The records below are to be transcribed in full, exactly as given.
========
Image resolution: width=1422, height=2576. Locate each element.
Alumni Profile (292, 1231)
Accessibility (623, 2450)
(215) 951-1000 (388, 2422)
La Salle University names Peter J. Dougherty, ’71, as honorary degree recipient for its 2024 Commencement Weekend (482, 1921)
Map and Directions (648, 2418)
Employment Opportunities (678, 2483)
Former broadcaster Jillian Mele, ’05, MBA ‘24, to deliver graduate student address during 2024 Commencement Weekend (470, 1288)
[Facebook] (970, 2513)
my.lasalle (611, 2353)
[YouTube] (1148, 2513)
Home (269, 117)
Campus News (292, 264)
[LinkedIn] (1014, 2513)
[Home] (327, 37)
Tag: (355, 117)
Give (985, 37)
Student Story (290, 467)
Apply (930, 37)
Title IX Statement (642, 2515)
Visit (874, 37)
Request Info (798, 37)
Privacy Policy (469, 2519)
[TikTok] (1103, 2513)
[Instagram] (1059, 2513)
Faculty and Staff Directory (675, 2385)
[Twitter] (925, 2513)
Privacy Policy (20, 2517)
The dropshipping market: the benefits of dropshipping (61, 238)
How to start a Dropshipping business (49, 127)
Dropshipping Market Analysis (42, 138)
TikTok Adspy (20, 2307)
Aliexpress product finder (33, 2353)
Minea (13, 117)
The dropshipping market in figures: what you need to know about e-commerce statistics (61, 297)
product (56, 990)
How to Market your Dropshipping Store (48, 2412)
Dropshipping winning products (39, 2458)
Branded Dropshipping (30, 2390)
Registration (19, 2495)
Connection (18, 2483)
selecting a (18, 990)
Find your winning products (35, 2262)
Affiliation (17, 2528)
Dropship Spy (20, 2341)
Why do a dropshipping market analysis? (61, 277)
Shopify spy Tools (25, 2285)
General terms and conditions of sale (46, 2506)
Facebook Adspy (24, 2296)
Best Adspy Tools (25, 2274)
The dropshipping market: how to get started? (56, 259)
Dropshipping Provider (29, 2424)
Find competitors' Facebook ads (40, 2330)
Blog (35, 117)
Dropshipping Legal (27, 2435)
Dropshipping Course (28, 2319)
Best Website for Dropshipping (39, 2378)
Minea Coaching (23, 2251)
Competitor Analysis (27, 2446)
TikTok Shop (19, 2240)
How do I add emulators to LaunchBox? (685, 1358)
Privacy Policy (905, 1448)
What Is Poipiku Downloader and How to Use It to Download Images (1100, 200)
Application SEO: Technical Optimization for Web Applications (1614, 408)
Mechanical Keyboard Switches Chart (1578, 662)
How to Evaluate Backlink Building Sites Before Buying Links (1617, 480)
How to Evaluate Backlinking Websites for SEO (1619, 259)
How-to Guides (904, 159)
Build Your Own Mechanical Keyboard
========
> Your solution
Image resolution: width=1422, height=2576. Locate each element.
Alumni Profile (292, 1231)
Accessibility (623, 2450)
(215) 951-1000 (388, 2422)
La Salle University names Peter J. Dougherty, ’71, as honorary degree recipient for its 2024 Commencement Weekend (482, 1921)
Map and Directions (648, 2418)
Employment Opportunities (678, 2483)
Former broadcaster Jillian Mele, ’05, MBA ‘24, to deliver graduate student address during 2024 Commencement Weekend (470, 1288)
[Facebook] (970, 2513)
my.lasalle (611, 2353)
[YouTube] (1148, 2513)
Home (269, 117)
Campus News (292, 264)
[LinkedIn] (1014, 2513)
[Home] (327, 37)
Tag: (355, 117)
Give (985, 37)
Student Story (290, 467)
Apply (930, 37)
Title IX Statement (642, 2515)
Visit (874, 37)
Request Info (798, 37)
Privacy Policy (469, 2519)
[TikTok] (1103, 2513)
[Instagram] (1059, 2513)
Faculty and Staff Directory (675, 2385)
[Twitter] (925, 2513)
Privacy Policy (20, 2517)
The dropshipping market: the benefits of dropshipping (61, 238)
How to start a Dropshipping business (49, 127)
Dropshipping Market Analysis (42, 138)
TikTok Adspy (20, 2307)
Aliexpress product finder (33, 2353)
Minea (13, 117)
The dropshipping market in figures: what you need to know about e-commerce statistics (61, 297)
product (56, 990)
How to Market your Dropshipping Store (48, 2412)
Dropshipping winning products (39, 2458)
Branded Dropshipping (30, 2390)
Registration (19, 2495)
Connection (18, 2483)
selecting a (18, 990)
Find your winning products (35, 2262)
Affiliation (17, 2528)
Dropship Spy (20, 2341)
Why do a dropshipping market analysis? (61, 277)
Shopify spy Tools (25, 2285)
General terms and conditions of sale (46, 2506)
Facebook Adspy (24, 2296)
Best Adspy Tools (25, 2274)
The dropshipping market: how to get started? (56, 259)
Dropshipping Provider (29, 2424)
Find competitors' Facebook ads (40, 2330)
Blog (35, 117)
Dropshipping Legal (27, 2435)
Dropshipping Course (28, 2319)
Best Website for Dropshipping (39, 2378)
Minea Coaching (23, 2251)
Competitor Analysis (27, 2446)
TikTok Shop (19, 2240)
How do I add emulators to LaunchBox? (685, 1358)
Privacy Policy (905, 1448)
What Is Poipiku Downloader and How to Use It to Download Images (1100, 200)
Application SEO: Technical Optimization for Web Applications (1614, 408)
Mechanical Keyboard Switches Chart (1578, 662)
How to Evaluate Backlink Building Sites Before Buying Links (1617, 480)
How to Evaluate Backlinking Websites for SEO (1619, 259)
How-to Guides (904, 159)
Build Your Own Mechanical Keyboard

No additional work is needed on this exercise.